**Exercise requirements**: For the records below, give the number of lines in which "agent" appears, and add nothing else.

**Data shown**:
↓↓↓

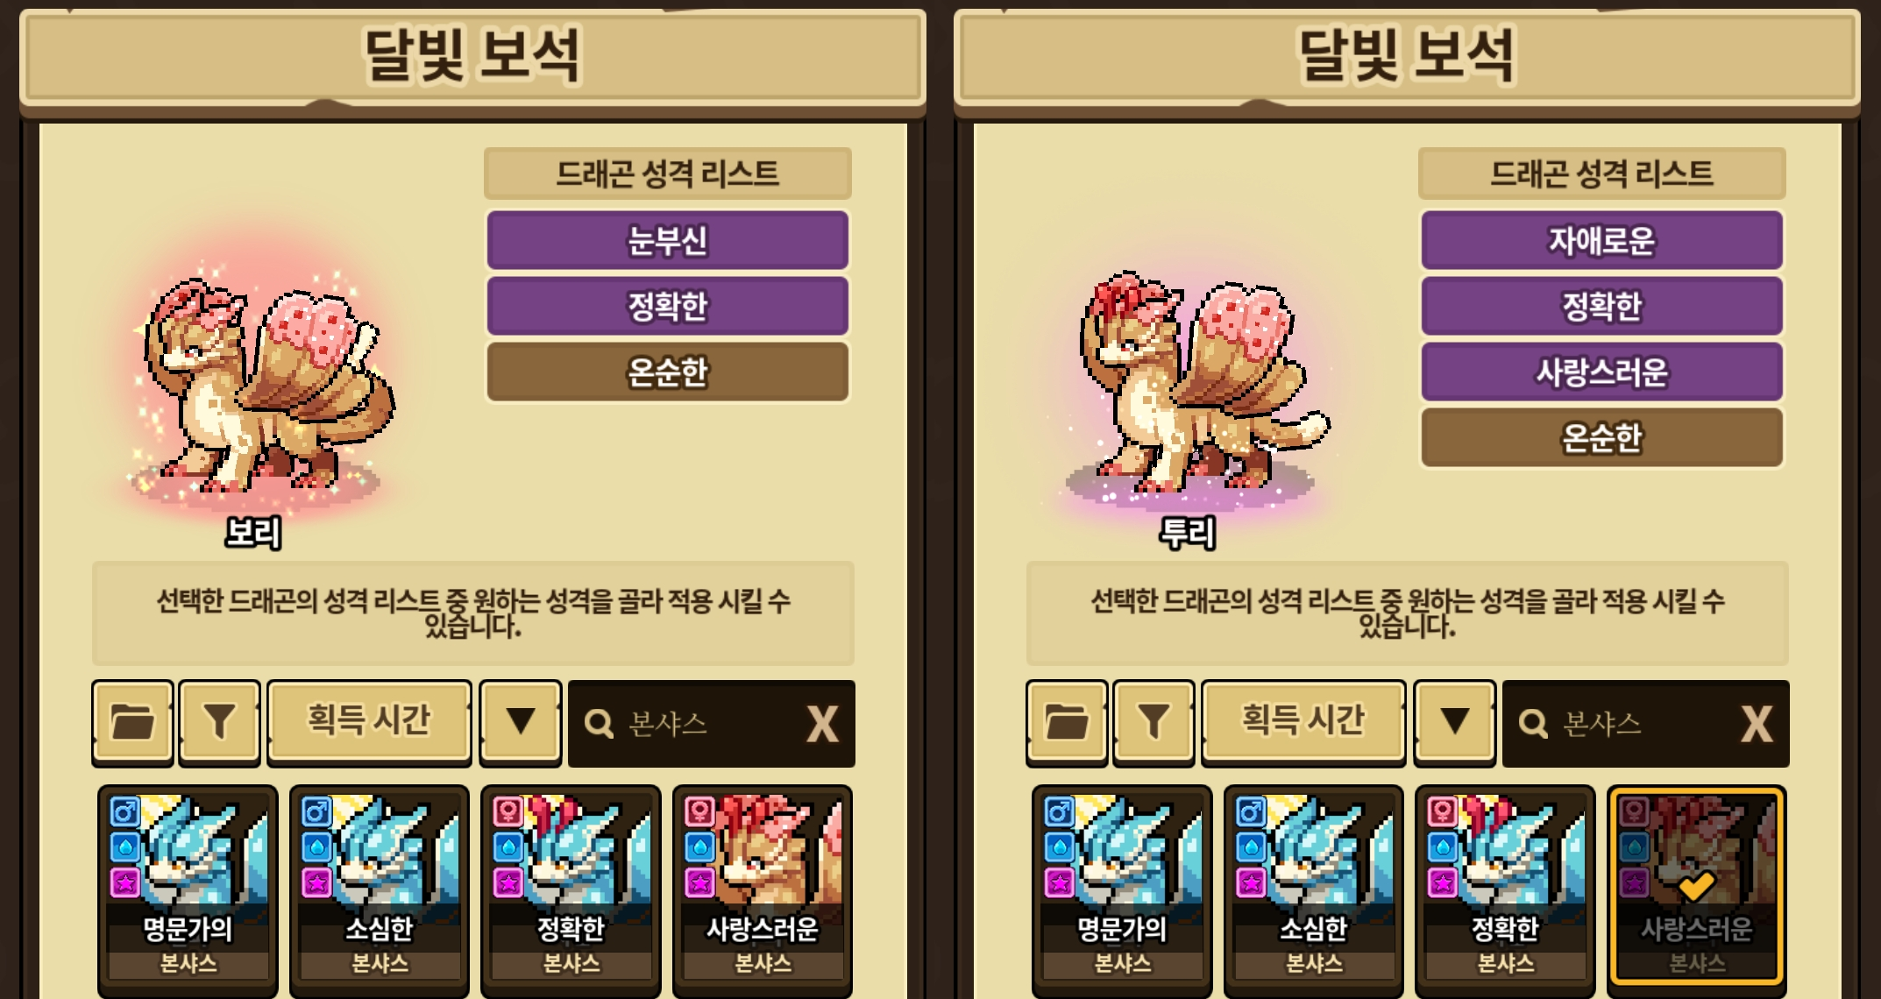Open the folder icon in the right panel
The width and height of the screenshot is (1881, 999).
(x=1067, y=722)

↑↑↑
↓↓↓

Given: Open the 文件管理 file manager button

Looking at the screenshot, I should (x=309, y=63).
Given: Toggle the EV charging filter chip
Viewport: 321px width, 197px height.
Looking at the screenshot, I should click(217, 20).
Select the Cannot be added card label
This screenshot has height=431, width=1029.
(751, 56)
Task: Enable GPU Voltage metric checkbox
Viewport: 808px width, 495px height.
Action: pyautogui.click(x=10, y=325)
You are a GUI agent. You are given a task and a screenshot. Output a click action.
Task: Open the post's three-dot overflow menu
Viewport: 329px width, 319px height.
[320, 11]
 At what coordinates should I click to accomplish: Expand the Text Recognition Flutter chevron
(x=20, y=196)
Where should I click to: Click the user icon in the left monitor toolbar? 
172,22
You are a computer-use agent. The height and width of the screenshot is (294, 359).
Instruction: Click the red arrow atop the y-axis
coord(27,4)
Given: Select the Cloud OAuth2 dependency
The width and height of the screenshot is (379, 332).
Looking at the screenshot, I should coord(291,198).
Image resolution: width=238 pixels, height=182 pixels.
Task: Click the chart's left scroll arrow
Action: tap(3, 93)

↑↑↑

**Result of this task**: 2